The painting has been exhibited and reproduced:
- Unknown Works from a Private Collection, Rzeszow Regional Museum 5 March - 20 May 2015;
- Artistic Credo. Unknown works from a private collection, exhibition catalog 16 XI 2016 - 26 II 2017, edited by Maria Stopyra, Rzeszów 2016, p. 18.
♣ a fee will be added to the auctioned price, in addition to other costs, based on the right of the artist and his heirs to receive remuneration in accordance with the Law of February 4, 1994 - on Copyright and Related Rights (droit de suite).

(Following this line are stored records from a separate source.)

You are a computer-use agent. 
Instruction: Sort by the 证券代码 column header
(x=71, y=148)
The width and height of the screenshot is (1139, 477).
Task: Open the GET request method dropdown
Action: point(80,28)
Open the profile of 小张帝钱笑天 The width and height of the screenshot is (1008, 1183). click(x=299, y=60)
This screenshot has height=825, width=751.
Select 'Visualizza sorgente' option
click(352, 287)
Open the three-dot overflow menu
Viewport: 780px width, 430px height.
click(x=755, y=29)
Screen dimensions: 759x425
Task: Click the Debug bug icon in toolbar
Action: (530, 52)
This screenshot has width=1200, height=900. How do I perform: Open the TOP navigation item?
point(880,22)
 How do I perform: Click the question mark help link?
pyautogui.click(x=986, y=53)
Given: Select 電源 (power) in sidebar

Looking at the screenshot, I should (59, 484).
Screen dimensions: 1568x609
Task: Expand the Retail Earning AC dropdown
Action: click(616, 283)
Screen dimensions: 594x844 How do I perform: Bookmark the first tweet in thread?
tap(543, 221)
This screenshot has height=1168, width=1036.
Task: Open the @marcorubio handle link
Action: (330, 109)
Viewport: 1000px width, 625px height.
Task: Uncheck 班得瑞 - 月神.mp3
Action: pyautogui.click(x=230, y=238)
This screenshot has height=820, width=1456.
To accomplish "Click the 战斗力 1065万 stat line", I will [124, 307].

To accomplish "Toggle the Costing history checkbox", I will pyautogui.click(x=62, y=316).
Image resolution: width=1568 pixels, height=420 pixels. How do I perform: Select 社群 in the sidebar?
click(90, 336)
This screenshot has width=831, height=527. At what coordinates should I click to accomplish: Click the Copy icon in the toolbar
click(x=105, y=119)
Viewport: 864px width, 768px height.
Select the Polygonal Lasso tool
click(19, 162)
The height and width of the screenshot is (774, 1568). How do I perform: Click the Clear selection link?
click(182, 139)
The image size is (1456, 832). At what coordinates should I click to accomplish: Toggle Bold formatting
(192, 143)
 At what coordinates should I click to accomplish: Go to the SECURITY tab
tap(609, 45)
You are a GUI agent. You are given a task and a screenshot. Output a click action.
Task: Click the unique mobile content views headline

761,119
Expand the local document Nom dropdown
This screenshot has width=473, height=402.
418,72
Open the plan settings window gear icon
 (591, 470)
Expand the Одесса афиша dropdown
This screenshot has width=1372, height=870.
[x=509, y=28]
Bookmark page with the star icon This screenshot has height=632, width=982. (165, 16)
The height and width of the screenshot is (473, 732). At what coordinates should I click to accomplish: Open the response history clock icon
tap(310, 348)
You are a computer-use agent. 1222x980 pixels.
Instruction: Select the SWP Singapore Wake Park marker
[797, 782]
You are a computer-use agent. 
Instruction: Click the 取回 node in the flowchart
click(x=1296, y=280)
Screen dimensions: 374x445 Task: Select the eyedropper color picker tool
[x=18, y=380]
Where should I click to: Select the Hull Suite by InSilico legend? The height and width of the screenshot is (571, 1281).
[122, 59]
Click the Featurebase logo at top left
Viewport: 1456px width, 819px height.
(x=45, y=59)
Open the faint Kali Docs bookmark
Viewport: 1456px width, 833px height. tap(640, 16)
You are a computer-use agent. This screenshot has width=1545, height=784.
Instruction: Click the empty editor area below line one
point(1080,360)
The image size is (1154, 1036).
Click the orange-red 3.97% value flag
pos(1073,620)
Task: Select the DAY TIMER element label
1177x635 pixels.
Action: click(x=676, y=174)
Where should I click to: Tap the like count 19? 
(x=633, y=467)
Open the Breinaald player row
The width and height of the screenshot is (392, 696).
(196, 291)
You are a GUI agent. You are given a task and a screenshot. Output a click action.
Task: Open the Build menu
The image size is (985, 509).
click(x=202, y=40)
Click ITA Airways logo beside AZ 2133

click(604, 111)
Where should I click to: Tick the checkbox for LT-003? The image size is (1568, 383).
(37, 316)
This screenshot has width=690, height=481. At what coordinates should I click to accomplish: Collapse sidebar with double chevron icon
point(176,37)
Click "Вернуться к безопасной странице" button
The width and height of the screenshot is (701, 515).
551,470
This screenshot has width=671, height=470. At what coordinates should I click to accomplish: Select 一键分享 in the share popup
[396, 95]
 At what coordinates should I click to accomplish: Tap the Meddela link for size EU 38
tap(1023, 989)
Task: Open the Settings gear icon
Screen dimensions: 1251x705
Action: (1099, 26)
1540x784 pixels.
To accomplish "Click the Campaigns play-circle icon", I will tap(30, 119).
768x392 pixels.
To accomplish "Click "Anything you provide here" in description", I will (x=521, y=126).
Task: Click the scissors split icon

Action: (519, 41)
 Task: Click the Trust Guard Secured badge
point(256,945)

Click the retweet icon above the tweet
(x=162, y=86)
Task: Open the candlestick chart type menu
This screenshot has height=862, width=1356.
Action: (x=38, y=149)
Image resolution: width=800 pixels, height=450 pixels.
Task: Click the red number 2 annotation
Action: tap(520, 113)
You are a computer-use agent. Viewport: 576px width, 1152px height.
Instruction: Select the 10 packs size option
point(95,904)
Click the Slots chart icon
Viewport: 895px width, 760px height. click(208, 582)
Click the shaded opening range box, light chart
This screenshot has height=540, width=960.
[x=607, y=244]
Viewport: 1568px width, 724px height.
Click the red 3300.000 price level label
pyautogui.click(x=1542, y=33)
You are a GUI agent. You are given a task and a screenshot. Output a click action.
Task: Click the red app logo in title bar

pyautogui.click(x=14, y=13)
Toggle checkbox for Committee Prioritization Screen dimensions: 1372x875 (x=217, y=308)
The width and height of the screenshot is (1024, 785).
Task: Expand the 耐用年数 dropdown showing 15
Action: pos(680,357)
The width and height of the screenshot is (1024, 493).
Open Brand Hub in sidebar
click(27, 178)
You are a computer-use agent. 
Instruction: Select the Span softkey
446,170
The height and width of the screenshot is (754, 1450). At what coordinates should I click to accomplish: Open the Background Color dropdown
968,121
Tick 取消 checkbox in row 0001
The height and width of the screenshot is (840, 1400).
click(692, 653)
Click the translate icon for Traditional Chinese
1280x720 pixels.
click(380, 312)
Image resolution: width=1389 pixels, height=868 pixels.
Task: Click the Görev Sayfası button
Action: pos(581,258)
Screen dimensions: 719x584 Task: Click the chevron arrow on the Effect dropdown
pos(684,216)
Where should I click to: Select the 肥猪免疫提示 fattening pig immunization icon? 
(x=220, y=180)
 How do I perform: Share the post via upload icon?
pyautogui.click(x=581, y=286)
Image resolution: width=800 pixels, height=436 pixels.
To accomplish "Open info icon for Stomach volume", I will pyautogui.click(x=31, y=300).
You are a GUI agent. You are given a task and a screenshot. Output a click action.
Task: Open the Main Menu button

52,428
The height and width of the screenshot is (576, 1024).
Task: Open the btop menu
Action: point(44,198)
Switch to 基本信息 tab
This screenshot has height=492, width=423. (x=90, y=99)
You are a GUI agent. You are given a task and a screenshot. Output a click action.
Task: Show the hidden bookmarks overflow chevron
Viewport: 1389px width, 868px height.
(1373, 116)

Wlastimil Hofman / Vlastimil Hofmann (Prague 1881 - Szklarska Poreba 1970) studied at the School of Fine Arts in Cracow - initially under Florian Cynk, later also under Jan Stanislawski, Leon Wyczółkowski and Jacek Malczewski. In 1899-1902 he still studied with Jean Léon Gérôme at the École des Beaux-Arts in Paris. During World War I he stayed in Prague and Paris; from 1920 he lived permanently in Cracow. He exhibited a lot; he belonged to many creative associations - he was a co-founder of the "Group of Five" (1905) and the "Group of Zero" (1908), a member of the Association of Czech Artists "Manes", and from 1911 a member of the Polish Artists' Society "Sztuka". During World War II, through the USSR and Turkey, he made his way to Jerusalem, from where he returned to Krakow in 1946. Since 1947 he lived permanently in Szklarska Poreba. Hofman painted primarily fantastic-symbolic compositions with folk motifs, as well as genre scenes, portraits and landscapes. His paintings, despite close analogies and connections with the art of Malczewski, are always distinguished by their individual character, style and mood.